[Dataset records]
·····

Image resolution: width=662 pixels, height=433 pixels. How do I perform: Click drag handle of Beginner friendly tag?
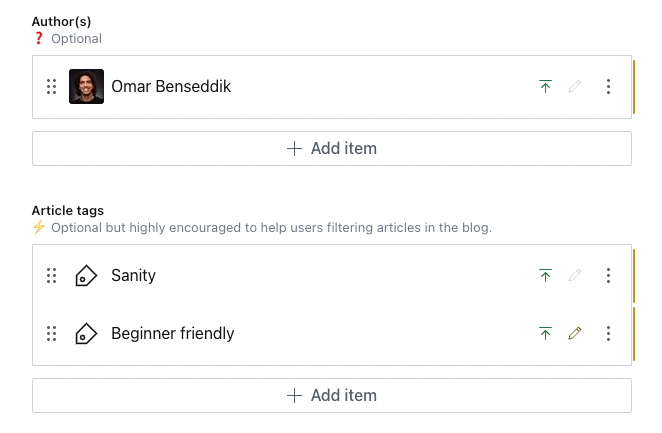point(52,333)
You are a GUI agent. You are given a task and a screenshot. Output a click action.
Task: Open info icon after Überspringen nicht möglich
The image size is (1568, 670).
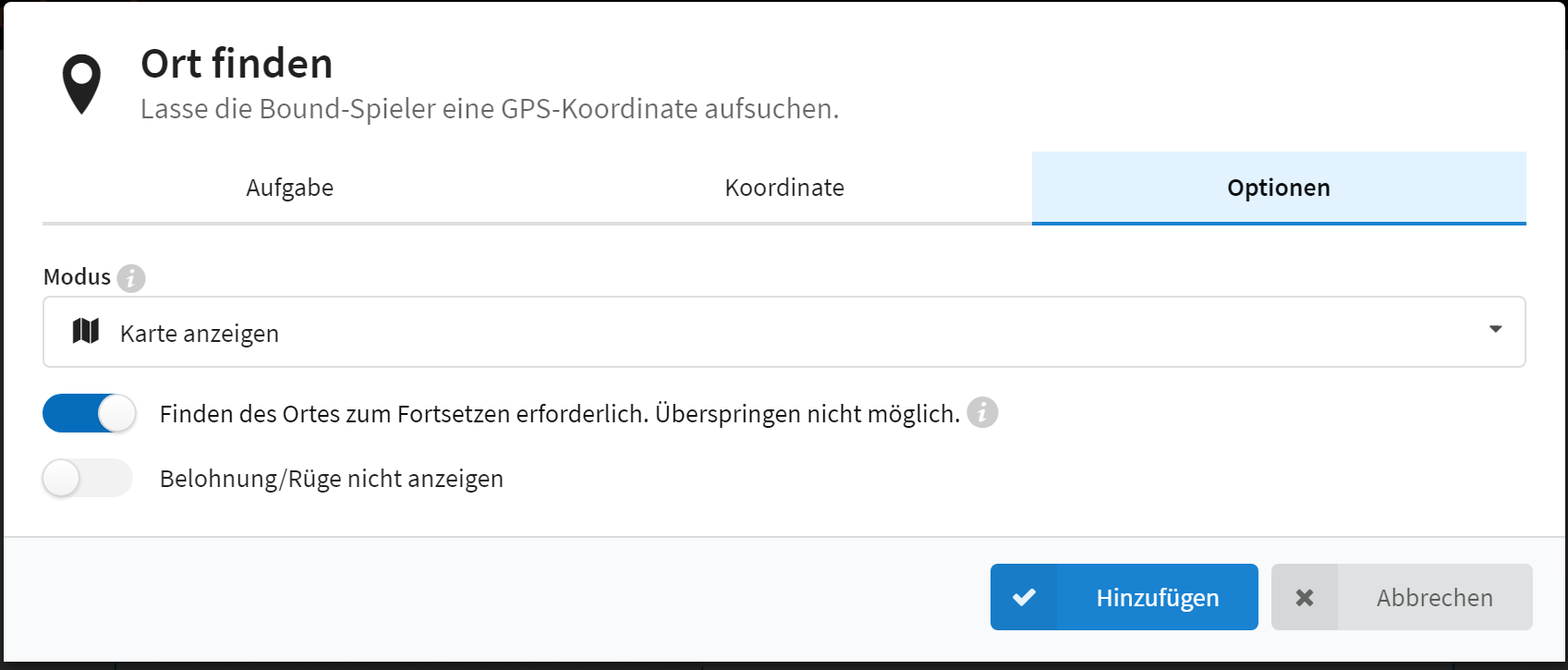pyautogui.click(x=982, y=412)
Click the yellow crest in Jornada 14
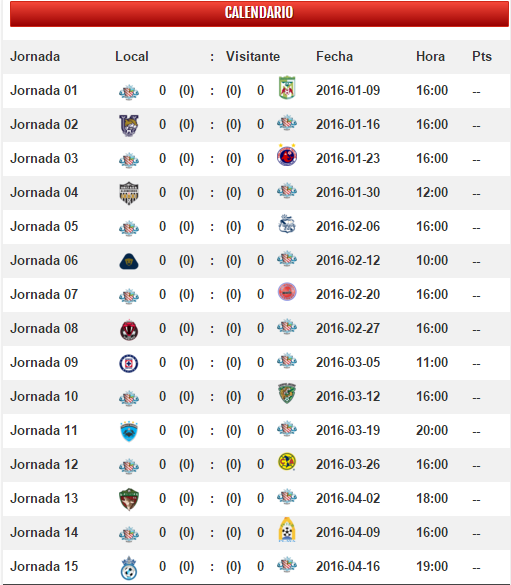Viewport: 511px width, 585px height. tap(287, 529)
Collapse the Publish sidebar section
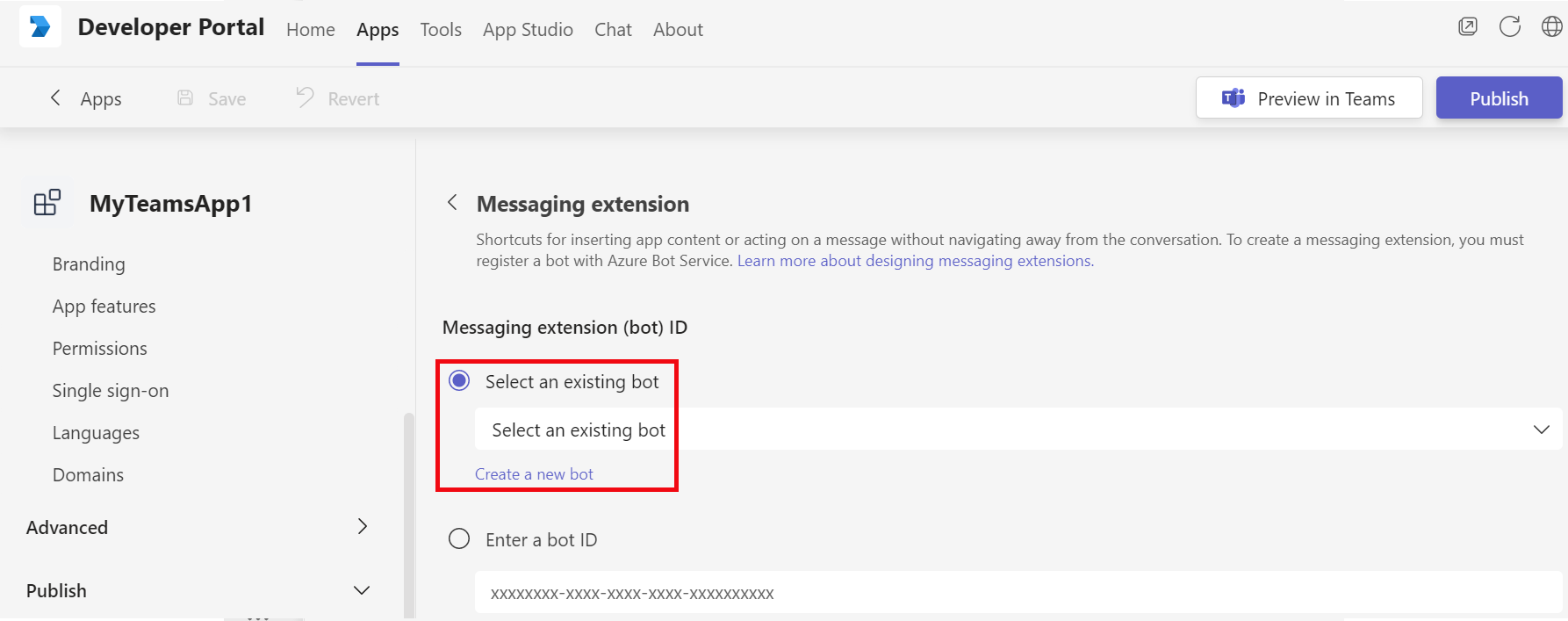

·····

— Work to complete —
Print only the lines running from the one containing "Task: Open info" to the end of the data above, exactly; include no pictures.

— Solved problem —
Task: Open info icon after Überspringen nicht möglich
The image size is (1568, 670).
pyautogui.click(x=982, y=412)
Click the yellow crest in Jornada 14
Viewport: 511px width, 585px height. tap(287, 529)
Collapse the Publish sidebar section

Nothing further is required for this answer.